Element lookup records
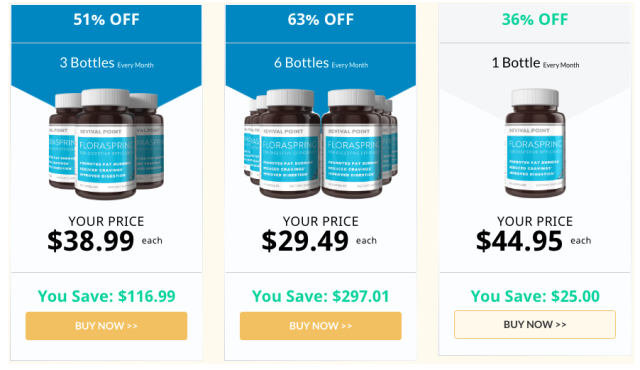The image size is (640, 370).
Task: Click You Save: $297.01 text
Action: pos(320,296)
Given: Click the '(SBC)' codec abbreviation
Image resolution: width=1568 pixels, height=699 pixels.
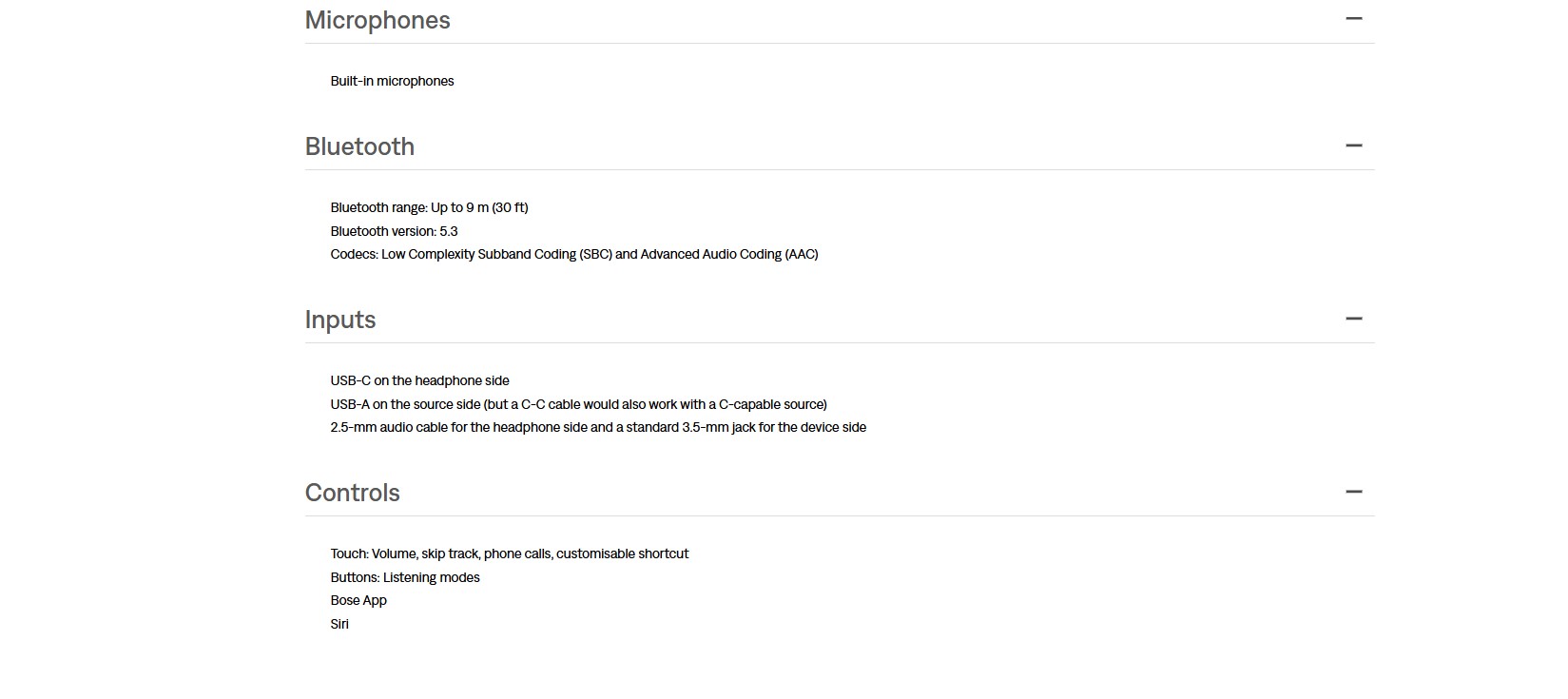Looking at the screenshot, I should (595, 254).
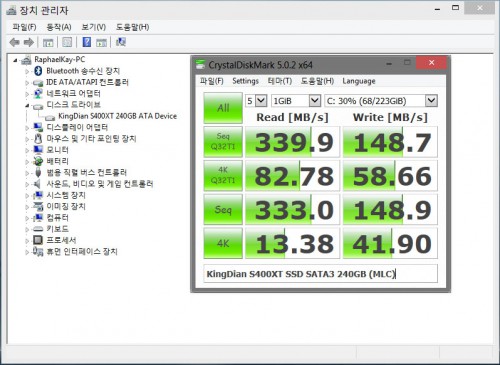Image resolution: width=500 pixels, height=365 pixels.
Task: Click the battery category icon in tree
Action: pos(38,161)
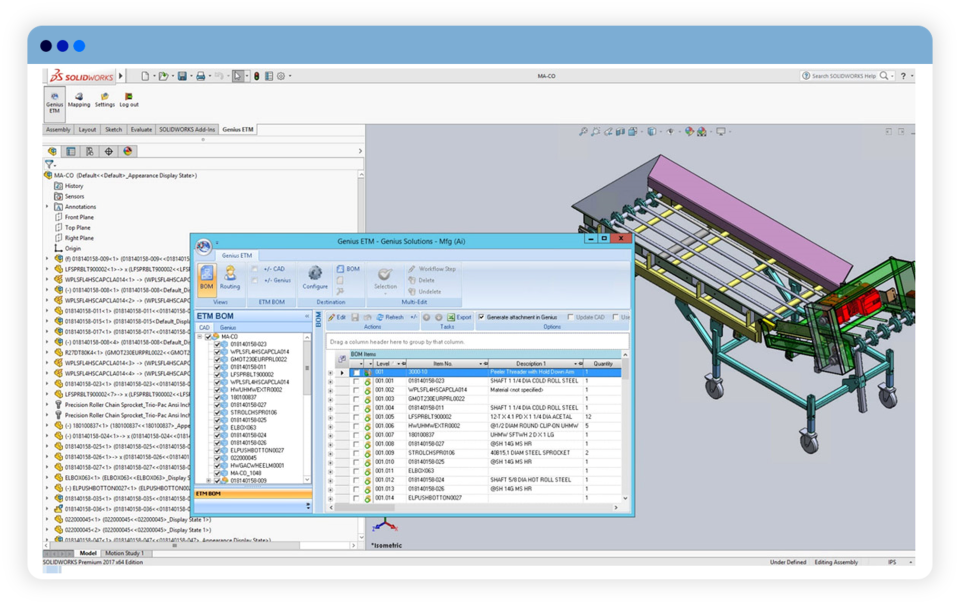Open the SOLIDWORKS Settings folder icon

(104, 98)
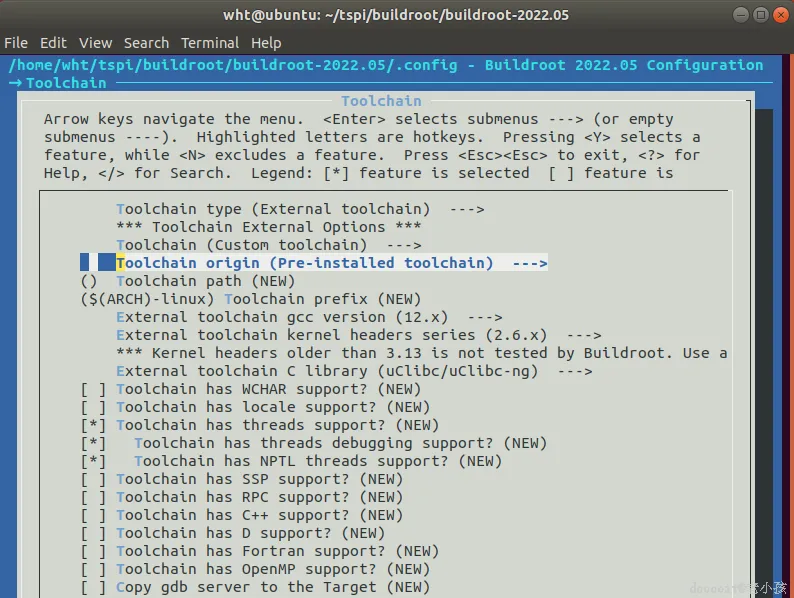Click the Toolchain path field
The width and height of the screenshot is (794, 598).
pos(188,281)
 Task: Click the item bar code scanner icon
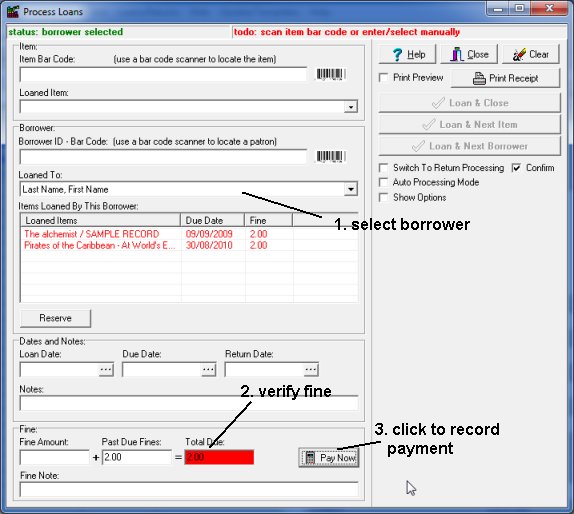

Stated goal —
Locate every line in the listing that contains the word "Task" and copy each of those lines.

Exercise solution —
Task: Click You Save: $297.01 text
Task: Click the battery category icon in tree
 Task: Click the item bar code scanner icon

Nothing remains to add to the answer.